Readers can barely tell the difference. Did a 10-year-veteran write this list of five writing tips? Or an amateur who doesn’t know what a semicolon is? Who cares? They just learned something. They’ll forget it in the next ten minutes, but hey, that’s just the game now, right? Attention spans and stuff.

Worse, on places like Medium, you won’t just see popular listicles, you’ll see profitable ones. Listicles making thousands of dollars. Who knew you could make a living with this stuff? Why struggle with your arguments in an essay or do a research deep dive when you can just report five habits one famous person found in an interview with an even more famous person? That’s the dream!

As so often, the dream is a job in a sweatshop, disguised as an Instagram picture of riches and fame. I’ve fallen for it, like most writers will at some point. I’ve written my fair share of listicles, and I’m sure I’ll write some more. But it gets tiring fast. Your brain goes on autopilot. You won’t learn anything. You’ll just crank out list after list, and the only thing making you feel good about it will be the numbers changing behind the dollar signs.

The listicle is a foundational block of good writing structure. But it’s not good writing itself. Good writing hits us with arguments before we know what’s happening. The convincing points are so woven into the story that, by the time we’re done reading, we barely notice we’ve changed our mind completely. We’ve assumed a new perspective as naturally as we tie our shoes in the morning, and we think we found it all on our own. That’s great writing.

I get it. You’re afraid without subheads, no one will bother with your article. In fact, many people won’t. Oh god! What if they can’t see the bullets at first sight? What if they don’t already know the conclusion? What if I end a section on an ambiguous note? All of this, too, can be great writing — and you know why? Because it entails risk.

You risk losing the reader in exchange for a promise of better. Will they trust you? Who knows. But if all you do is deliver them three new email hacks on a silver platter, they won’t have to. You’ll never be more than the source of their latest five-minute distraction, and they’ll never feel the joy of venturing into a new chapter, not knowing what’ll hit them and then being delighted when you bring them back home.

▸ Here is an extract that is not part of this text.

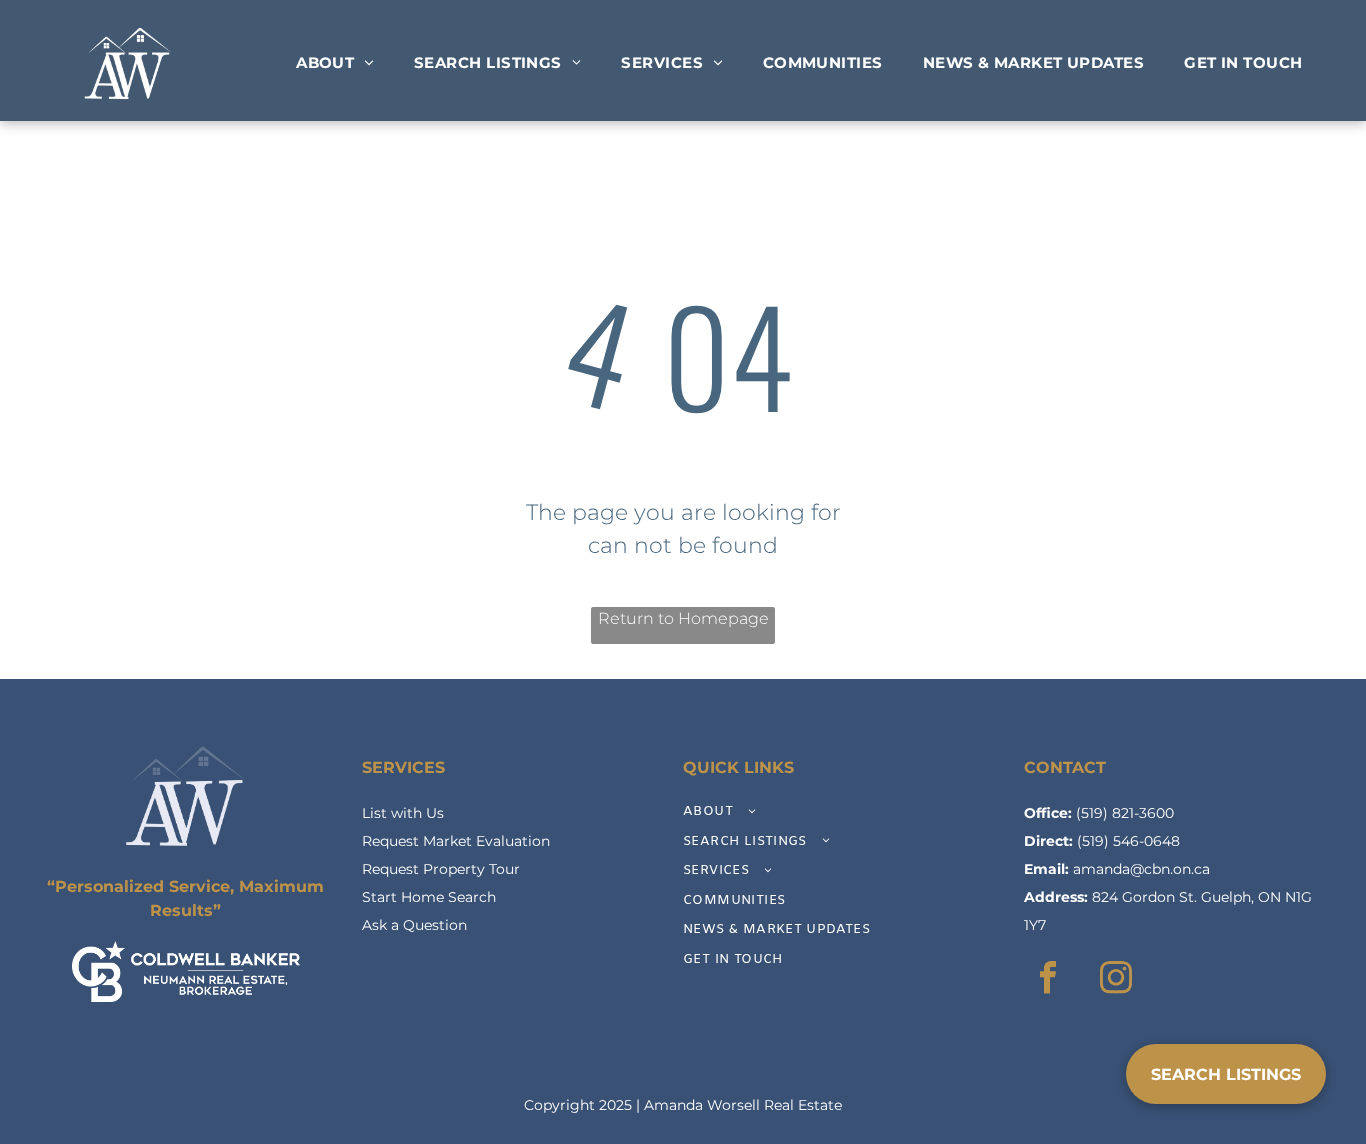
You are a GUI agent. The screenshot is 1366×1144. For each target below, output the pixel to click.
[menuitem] (335, 63)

Taking on this risk leads to writing that matters.

Few listicles get more than a shrug. They’re forgettable at best and unprofitable at worst. Every writer should master the basics, but there is no worse crime than getting stuck in consistency without experimentation.

Don’t put yourself in that box. Try everything. Write a 20-minute rant. Craft a New York Times style op-ed. Research your favorite movie for days, and tell us the story of its most underrated character.

There are a million ways to make your readers laugh, cry, think, and feel. It’s impossible to list them all, and many of them don’t rely on digits. Like William Cameron once said: “Not everything that counts can be counted, and not everything that can be counted counts.”

Writing is rich without numbers, and so is your creativity.